When Jacob deGrom won the Cy Young Award a year ago, he did it with a truly historic season. Despite winning only 10 games for the woeful New York Mets, deGrom posted an outstanding 1.70 ERA and was clearly the best pitcher in baseball. There hasn’t been an expectation that deGrom would repeat his dominant 2018, which is definitely true, but despite all the odds it looks like deGrom is on track for his second straight Cy Young Award.
For the first half of the year, it looked like Los Angeles Dodgers’ left hander Hyun-Jin Ryu would run away with the award. Ryu dominated the league prior to the All Star Break, going 10-2 with a 1.73 ERA, but he has come back to Earth since. In 10 second half starts, Ryu has gone just 2-3 with a 3.47 ERA, bringing his year long totals to a 12-5 record with a 2.35 ERA, 1.03 WHIP, and 148 strikeouts in 168.2 innings.
The other principal contender is Washington Nationals’ ace Max Scherzer, who has been dominant when he has taken the mound this season. Scherzer has really piled up the strikeouts, racking up 233 in 166.1 innings pitched this year, but he has just a 10-7 record after missing significant time in the second half due to injury. Two bad starts in a row have also hurt Scherzer, who has seen his ERA spike from 2.56 to 2.81.
If you are looking purely at wins, Stephen Strasburg would be in the mix with his 17-6 record, but his 3.49 ERA is significantly higher than any other Cy Young contender. Atlanta’s Mike Soroka is also a contender, and he is 13-4 with a 2.60 ERA on the year, but he doesn’t really stand out in any one statistical category.
This brings us back to deGrom, who is 9-8 on the year with a 2.61 ERA and 239 strikeouts in 190 innings pitched. deGrom has pitched well enough to be up near Strasburg in terms of wins, but the Mets’ ineptitude when he is on the mound has cost him plenty of victories.
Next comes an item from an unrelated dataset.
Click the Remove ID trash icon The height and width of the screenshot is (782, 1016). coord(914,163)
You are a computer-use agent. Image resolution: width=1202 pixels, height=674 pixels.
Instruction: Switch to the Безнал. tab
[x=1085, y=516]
Voters ignored the wins concept when they gave deGrom the Cy Young a year ago, so it wouldn’t be surprising to see that happen again.
deGrom has also pitched the most innings of any Cy Young contender, and he has two more chances to make up the slight ERA gap Ryu has on him. The innings advantage deGrom has is huge since he has had more opportunities to demonstrate his dominance, which puts him ahead of people like Ryu, Scherzer, and Soroka. deGrom has also pitched to a 1.01 WHIP and held batters to a .212 average against him, so he has proven to be a worthy winner of the award.
In a year where there isn’t one true outstanding candidate for the Cy Young award, it wouldn’t be shocking to see deGrom sneak in there and steal another one. That would put deGrom in elite company in Mets’ history, since only Tom Seaver has won more than one Cy Young as a member of the Mets, and even he didn’t accomplish the feat in back-to-back years. Even if the Mets don’t end up making the playoffs, deGrom may be pitching for another place in history over the final ten days of the season.